I am trying to upload an image to a backend client using swift. Trouble is I can't seem to get the formatting correct for the httpbody. I do not want to use a multipart form for uploading as I don't know how to handle that on the backend.
Here is the code I have.. it doesn't work when I view the image online it doesn't display and it is only like 70kb which I know is definitely not how big the image is.
var bodyString: String = "session_id=\(session_id)&location_id=\(location_id)"
bodyString = bodyString.stringByAddingPercentEscapesUsingEncoding(NSUTF8StringEncoding)!
var body = NSMutableData.alloc()
body.appendData(bodyString.dataUsingEncoding(NSUTF8StringEncoding, allowLossyConversion: true)!)
if image != nil{
var imageData = UIImageJPEGRepresentation(image,0.5)
body = NSMutableData.alloc()
//var imageDataString = imageData.base64EncodedStringWithOptions(NSDataBase64EncodingOptions(rawValue: 0))
bodyString = "session_id=\(session_id)&location_id=\(location_id)&image_data="
bodyString = bodyString.stringByAddingPercentEscapesUsingEncoding(NSUTF8StringEncoding)!
body.appendData(bodyString.dataUsingEncoding(NSUTF8StringEncoding, allowLossyConversion: true)!)
var imageString = "&image_data=\(imageData)"

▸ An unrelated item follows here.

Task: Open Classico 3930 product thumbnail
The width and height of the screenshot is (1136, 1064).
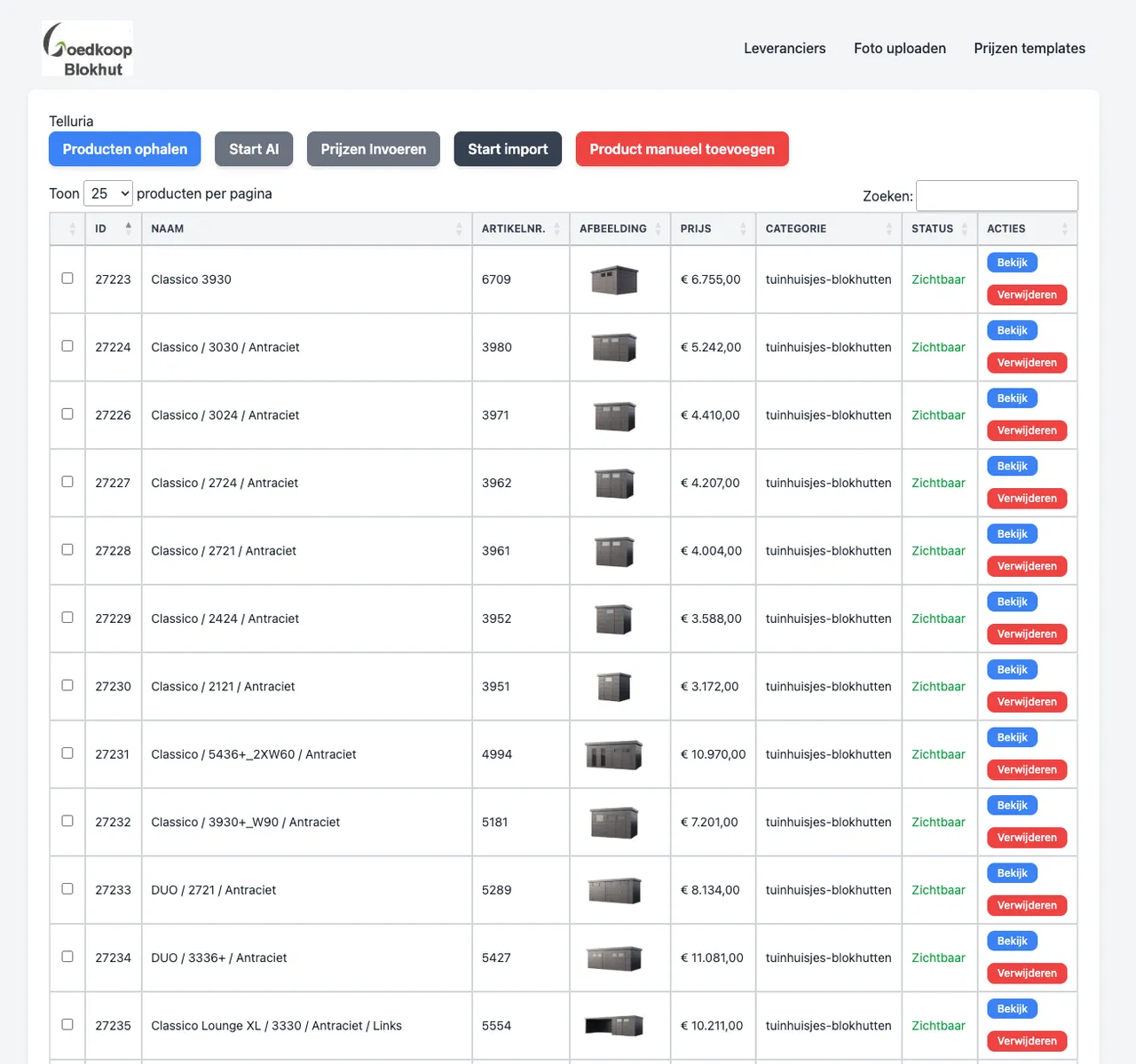Action: click(x=614, y=280)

body.appendData(imageData)
}
req.HTTPBody = body
UPDATE:
so I decided to go the base64 route but it still doesn't seem to be working I think because I am encoding it as an ntf8string is this the correct way to be doing this?
var imageData = UIImageJPEGRepresentation(image,0.5)
var imageDataString = imageData.base64EncodedStringWithOptions(.allZeros)
body = NSMutableData.alloc()
bodyString = "session_id=\(session_id)&location_id=\(location_id)&tag_type=\(tag_type)&image_data=\(imageDataString)"
bodyString = bodyString.stringByAddingPercentEscapesUsingEncoding(NSUTF8StringEncoding)!
body.appendData(bodyString.dataUsingEncoding(NSUTF8StringEncoding, allowLossyConversion: true)!)
and on the backend I am decoding it like:
image_data_decoded = base64.b64decode(image_data)
You cannot post binary data in a application/x-www-form-urlencoded request like this. Actually, the code in your question looks like it will try to send a hexadecimal string representation of the binary data, which, probably is not what you intended and even if you did intend to do that, (a) you would have to decode it somehow on the server side; (b) note that this is very inefficient (more than doubles the size of the image payload): and (c) would need to be percent escaped in the request. But I don't think you intended that at all, anyway, so that is probably all moot.
One would generally either create multipart/form-data request as outlined here (in which the uploaded file comes in as a file, e.g. $_FILES in PHP), or one would convert this binary data to text (e.g. using base64) and the the server code has convert the base64 value for image_data key back to binary data.
By the way, I might suggest Alamofire or AFNetworking as alternatives to trying to create requests properly. It doesn't change the underlying issue (you have to pick between a base64 encoding or multipart requests), but it simplifies the Swift code.